Felicia, Julien and Yann are inventors, activators and remixers of stories. Julien had three solo shows in 2016: one in his Paris gallery, one at Lyra in Rome, and the third at the Guggenheim in New York. He has also contributed to group events including The Language of Things – Material Hi/Stories from the Collection at the 21er Haus in Vienna; I will go where I don’t belong on the island of Stromboli; and Impromptu, at The Box in Los Angeles. Felicia, Julien and Yann are going to set up an office at La Criée as their workshop within the exhibitions. In 2016 Yann took part in the group shows Ballads of the Beasts: Voices of the Animal World at the CNEAI in Chatou, When the Snow Melts Where Does the White Go at Palazzo Fortuny in Venice and Xerox Exhibition at Société in Brussels. In 2015 he presented the solo exhibition A Figure Four Trap at his Spanish gallery in Valencia, and another one is scheduled for next spring at his Paris gallery.
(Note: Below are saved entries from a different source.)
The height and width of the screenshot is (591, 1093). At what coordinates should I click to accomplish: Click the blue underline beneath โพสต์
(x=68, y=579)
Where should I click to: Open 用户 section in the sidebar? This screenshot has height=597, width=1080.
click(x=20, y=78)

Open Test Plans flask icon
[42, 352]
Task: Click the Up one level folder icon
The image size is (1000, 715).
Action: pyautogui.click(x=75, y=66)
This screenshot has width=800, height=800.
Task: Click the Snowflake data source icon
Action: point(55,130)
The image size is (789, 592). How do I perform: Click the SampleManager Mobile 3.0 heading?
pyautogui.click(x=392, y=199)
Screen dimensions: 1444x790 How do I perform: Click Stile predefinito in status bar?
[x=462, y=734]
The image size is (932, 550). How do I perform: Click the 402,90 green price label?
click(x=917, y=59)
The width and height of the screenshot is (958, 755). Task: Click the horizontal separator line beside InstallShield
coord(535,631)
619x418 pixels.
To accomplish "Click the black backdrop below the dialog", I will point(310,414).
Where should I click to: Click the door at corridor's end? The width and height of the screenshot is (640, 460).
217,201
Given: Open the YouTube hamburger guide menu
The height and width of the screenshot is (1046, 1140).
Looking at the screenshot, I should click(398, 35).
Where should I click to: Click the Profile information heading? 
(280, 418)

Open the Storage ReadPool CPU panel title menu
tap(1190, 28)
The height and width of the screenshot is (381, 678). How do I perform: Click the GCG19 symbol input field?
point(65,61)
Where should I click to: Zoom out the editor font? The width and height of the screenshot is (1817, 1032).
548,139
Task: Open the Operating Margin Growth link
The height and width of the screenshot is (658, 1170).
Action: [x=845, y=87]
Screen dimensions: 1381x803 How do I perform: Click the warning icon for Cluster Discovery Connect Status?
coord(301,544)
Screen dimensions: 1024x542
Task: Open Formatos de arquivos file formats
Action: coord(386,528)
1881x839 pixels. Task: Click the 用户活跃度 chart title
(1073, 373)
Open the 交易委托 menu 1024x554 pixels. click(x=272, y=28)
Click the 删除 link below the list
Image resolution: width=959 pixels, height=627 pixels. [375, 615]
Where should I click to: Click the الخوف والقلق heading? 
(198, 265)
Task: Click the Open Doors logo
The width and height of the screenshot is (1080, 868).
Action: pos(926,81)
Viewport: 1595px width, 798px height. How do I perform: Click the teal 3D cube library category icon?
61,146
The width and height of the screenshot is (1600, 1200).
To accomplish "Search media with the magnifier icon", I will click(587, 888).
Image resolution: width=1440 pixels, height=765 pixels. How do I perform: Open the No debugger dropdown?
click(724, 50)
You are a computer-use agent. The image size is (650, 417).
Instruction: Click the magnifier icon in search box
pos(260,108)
While I was also listening to Felicia Atkinson, Julien Bismuth and Yann Sérandour telling stories about artworks and exhibitions, I wanted to invite them to come and share at La Criée. We started out discussing narrative, orality, rumour, multiple points of view, exhibitions we hadn’t seen but had been told about. One of us mentioned Paul Ricoeur and his open-ended definition of narrative, which ties it not to a fixed form but to a relationship with time1. Somebody else found the title of the series. It comes from American poet and performer David Antin, from one of his talk poems and their blend of improvisation and narrative, anecdote and philosophy, poetry and action2. So we opted for constructing a subjective, polyphonic narrative, one addressing the questions of our relationship with books, statements and enunciation. We wanted to write a shared story, invented by some people then related by others, listened to by others still and then transformed by some of them. We wanted to develop narratives of real or imaginary exhibitions, using deliberately multiple, experimental temporal and spatial frameworks, ranging from publication to concert performance, from fable to essay. We decided that Felicia, Julien and Yann would each have a solo show and that there would also be two group shows to bookend the cycle. Among the artists featuring in these exhibitions are David Antin, Eleanor Antin, Mariana Castillo Deball, Delia Derbyshire, gerlach en koop, Jean Dupuy, Mark Geffriaud, Pierre Paulin, Shimabuku, Simon Starling, Zin Taylor and Virginie Yassef. In addition to the exhibitions we’ll invite other storytellers for concerts, talks, discussions and off-site projects. The list so far includes Camille Bondon, Grégory Buchert, Clémence Estève, Élise Ladoué and Hanne Lippard. And we’ll be celebrating a birthday: the Centre Pompidou is turning forty, and we’ll be running experiments in the Kandinsky Library there. Things will wind up (and continue) with a book we’ll be publishing through Shelter Press. Lastly – or rather firstly – as a way of telling the story straight off and everywhere, we’ve decided to replace the usual season programme with a futuristic short story commissioned from Célia Houdart.

— Sophie Kaplan, December 2016

1 — Paul Ricoeur, Time and Narrative, Volume 2: The Configuration of Time in Fictional Narrative (Chicago: University of Chicago Press, 1985). 2 — David Antin, «The Structuralist», what it means to be avant-garde (New York: New Directions, 1993).